---------- Quoted text ----------
|
Making Your Web Site Invisible to Search Engines
by Craig Mazur - Copyright 2004-2007 - All Rights Reserved
June 20, 2004
Updated: July 14, 2007
One of the goals of every SEO (search engine optimization) campaign is to increase the visibility of both the Web pages within a site and the keyword phrases the site's prospective visitors are likely to use when searching for the site's products, services or information.
There are a quite a few methods used to accomplish this.
Most search engine optimization techniques are based upon empirical studies and experimentation.
The fact is that all search engine ranking algorithms are proprietary in nature, which means the ranking rules are trade secrets and never divulged.
Furthermore, they are subject to sudden changes in ranking criteria, which can periodically inject a degree of volatility into search engine rankings.
Aside from numerous improvements made to a Web site's structure and content through the normal optimization of a site, another effective strategy is to identify and eliminate as many potential roadblocks that can limit the ability of a site to rank well by making the site difficult for search engine algorithms to index.
These issues are all "potential problems" that can be hard to pinpoint as a definite cause for low rankings because search engines rarely divulge the specific reasons for low ranking.
Part of our philosophy is to identify as many potential roadblocks to success and remove them or reduce their potential negative side-effects.
These issues do not necessarily produce search engine penalties, but they do make it harder for search engines to perform their essential functions.
The following are some of the most common issues that can reduce the ability of search engine spiders to properly index a web site:
Factors that can reduce your search engine
visibility
- HTML Frames
The use of HTML frames is one of the most common problems with poor rankings.
The reasons behind this are simple.
Each frame page is actual made up of several individual HTML pages defined by an additional page called a frameset.
If a page has a stationary header and a stationary menu on the left side with a scrollable content area, the page is typically made up of three visible HTML pages and the frameset page.
The problem with frames is that this design is confusing to search engine spiders, because they see each inner frame page as a separate web page.
Many individual frames have no outbound links, which therefore create "spider traps" because a search engine algorithm needs links to follow in order to continue to index a site.
If you confuse or trap a spider, they can just say "Adios" and move over to the next site on their list.
- Content in iframes
iframes, or inline frames, are a newer version of HTML frames.
An iframe is typically used to display content from another web page within an iframe web page.
Many site owners use iframes to display news or information pages from other web sites.
This is fairly common in the real estate business.
The problem with this approach is that the search engine spiders can easily see that the content displayed is not really part of your site and does in fact originate on another site.
Although users can see the content with their browser, the content does not exist in the web page code that spiders index and dissect.
If you do not place additional content on a page using iframes, you have no content on that page.
- Lack of Informational Content
Search engine algorithms could care less about how your site looks.
---------- Available data ----------
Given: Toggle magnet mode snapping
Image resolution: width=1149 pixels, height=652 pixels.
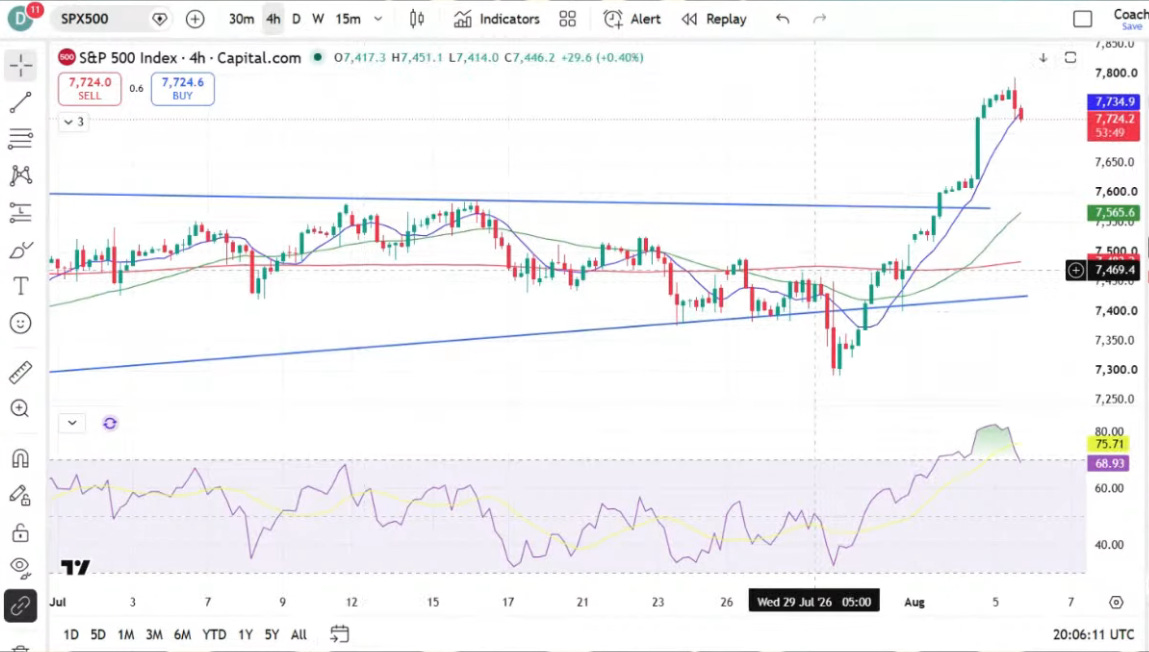Looking at the screenshot, I should pos(21,459).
----------
* Aim of the task *
Repeat the part of the article on search engine visibility starting at "These issues are" and ending at "this are simple.", substituting "possible" for "potential".

* Answer *
These issues are all "possible problems" that can be hard to pinpoint as a definite cause for low rankings because search engines rarely divulge the specific reasons for low ranking.
Part of our philosophy is to identify as many possible roadblocks to success and remove them or reduce their possible negative side-effects.
These issues do not necessarily produce search engine penalties, but they do make it harder for search engines to perform their essential functions.
The following are some of the most common issues that can reduce the ability of search engine spiders to properly index a web site:
Factors that can reduce your search engine
visibility
- HTML Frames
The use of HTML frames is one of the most common problems with poor rankings.
The reasons behind this are simple.